Why is CNTK using the embedding dimension for the decoder?


I have trained a good sequence to sequence model that I've tested on my local box, but now I'm trying to evaluate a lot of queries. I'm seeing this error, though:

02/08/2017 00:50:54: EXCEPTION occurred: Node 'decoderInput._' (If operation): Input dimensions [100] and [57408 x 3] are not compatible.

57408 is the vocabulary size. I'm guessing 100 is coming from the number of embedding dimensions, which is set to 100.

I'm confused why this is not working, because the fact that the input and output is "sparse" is set in the "cntkReaderInputDef."

cntkReaderInputDef = { rawInput = { alias = "S0" ; dim = $inputVocabSize$ ; format = "sparse" } ; rawLabels = { alias = "S1" ;  dim = $labelVocabSize$ ;  format = "sparse" } }

Solution

  • Posted by William Darling:

    because you are using an embedding, you need to use a modified version of the CNTK.core.bs file.
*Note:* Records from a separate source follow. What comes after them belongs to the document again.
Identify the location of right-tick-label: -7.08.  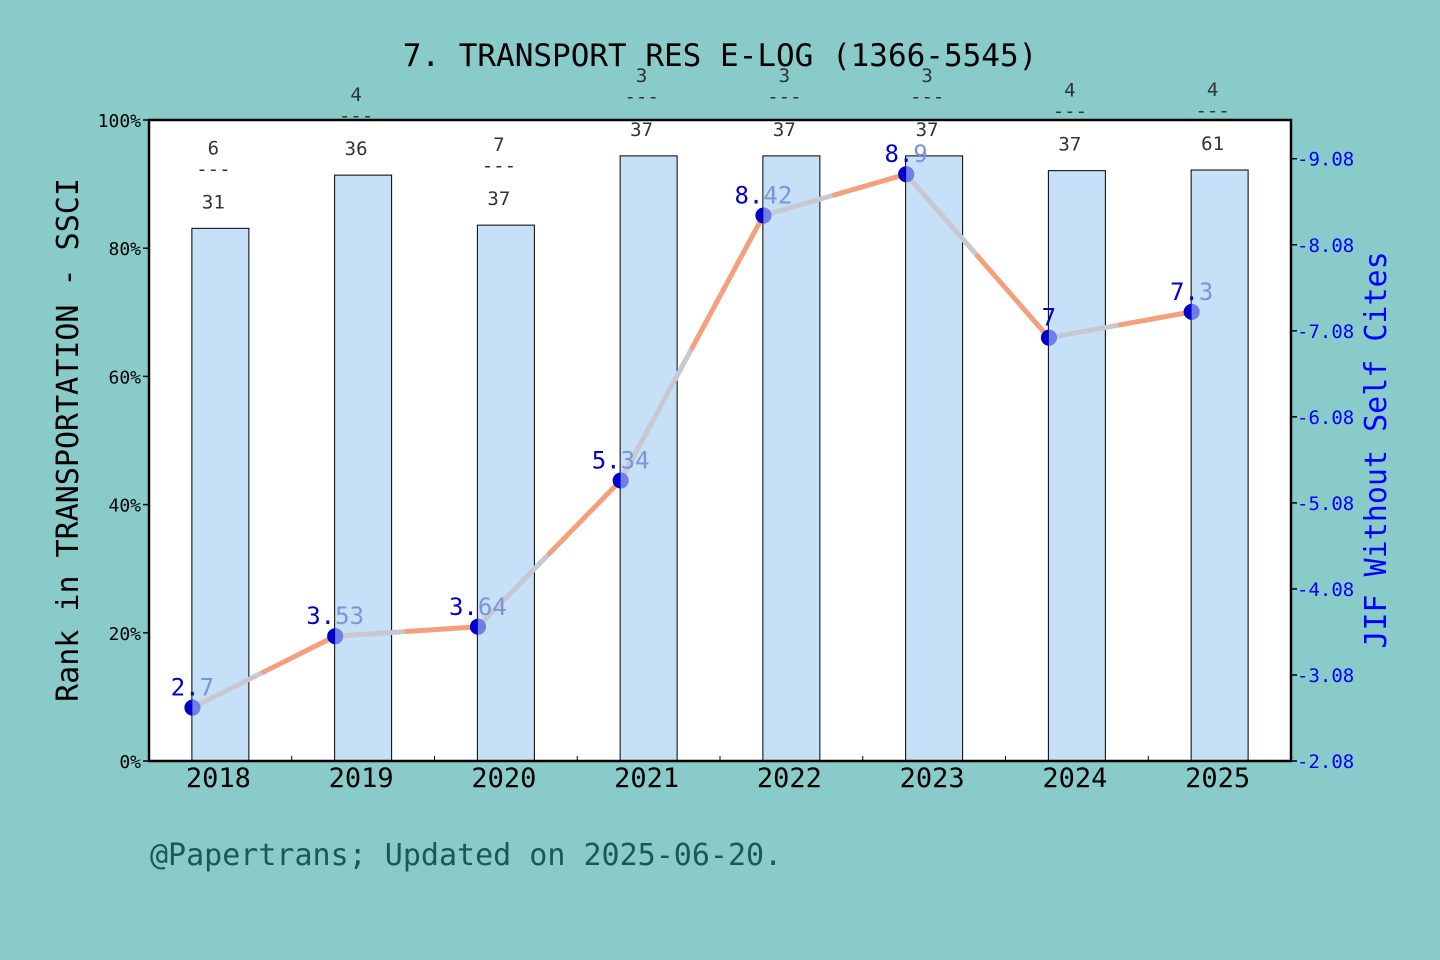
(1326, 332).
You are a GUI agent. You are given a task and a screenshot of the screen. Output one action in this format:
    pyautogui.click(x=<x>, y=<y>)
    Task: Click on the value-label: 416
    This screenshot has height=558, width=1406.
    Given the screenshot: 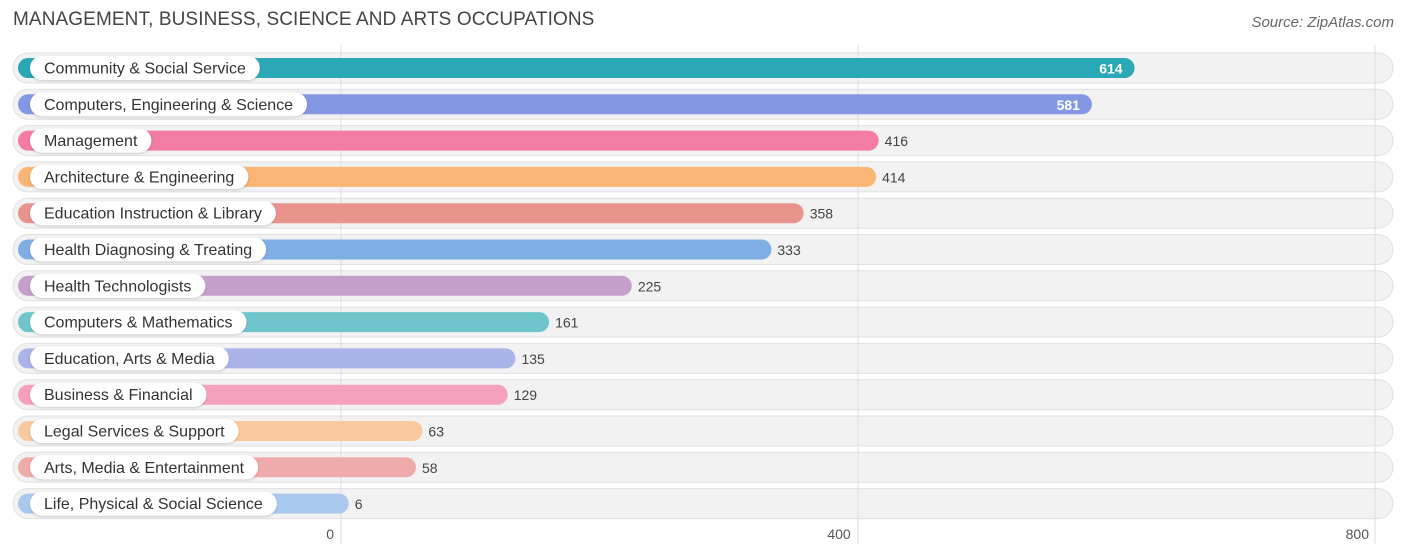 What is the action you would take?
    pyautogui.click(x=897, y=141)
    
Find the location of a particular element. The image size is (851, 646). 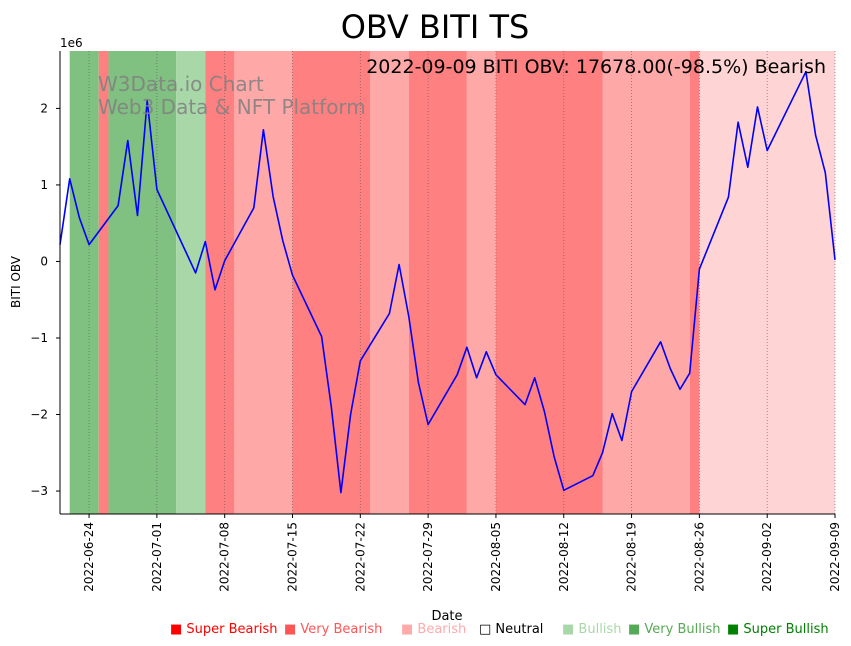

watermark-line-2: Web3 Data & NFT Platform is located at coordinates (232, 107).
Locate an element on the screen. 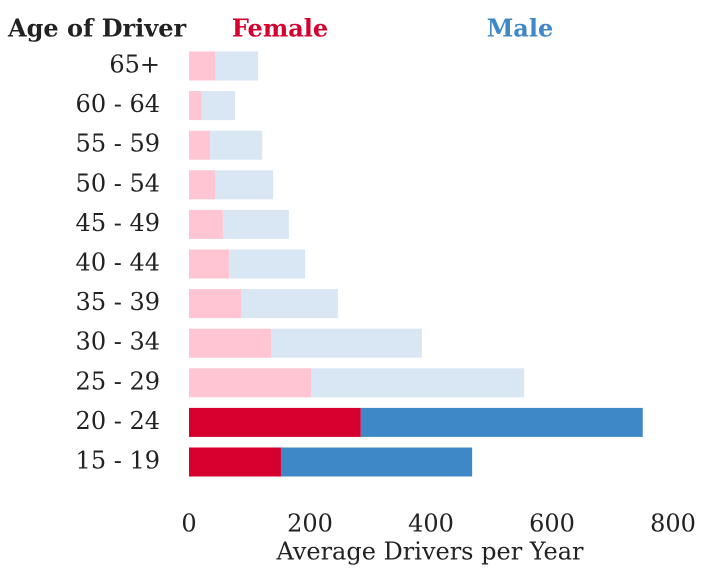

In line 1515, there is currently:

    decoderFeedback = /*EmbedLabels*/ (tokens.word) # [embeddingDim x Dnew]
    

    The next line is where your error is coming from:

    delayedDecoderFeedback = Boolean.If (Loop.IsFirst (labelSentenceStartEmbeddedScattered), labelSentenceStartEmbeddedScattered, Loop.Previous (decoderFeedback))
    

    The decoderFeedback has shape [W x Dnew] but the labelSentenceStartEmbeddedScattered has shape [E] where E is the embedding dimension. In BrainScript there isn't a good way to pass in the embedding macro used in the model definition, so you need to write it out explicitly. So, change line 1515 to:

    decoderFeedback = TransposeTimes(modelAsTrained.Einput, tokens.word)
    

    that will turn your decoderFeedback representation into something compatible with the embedding shape.

    Btw, the format = sparse of the reader definition is only with respect to how you formatted your CTF input file. With the sparse format that means you have things like 7:1 meaning that there is a one-hot vector with a 1 at position 7 instead of having to write out a whole bunch of zeros (which you would have with the dense format).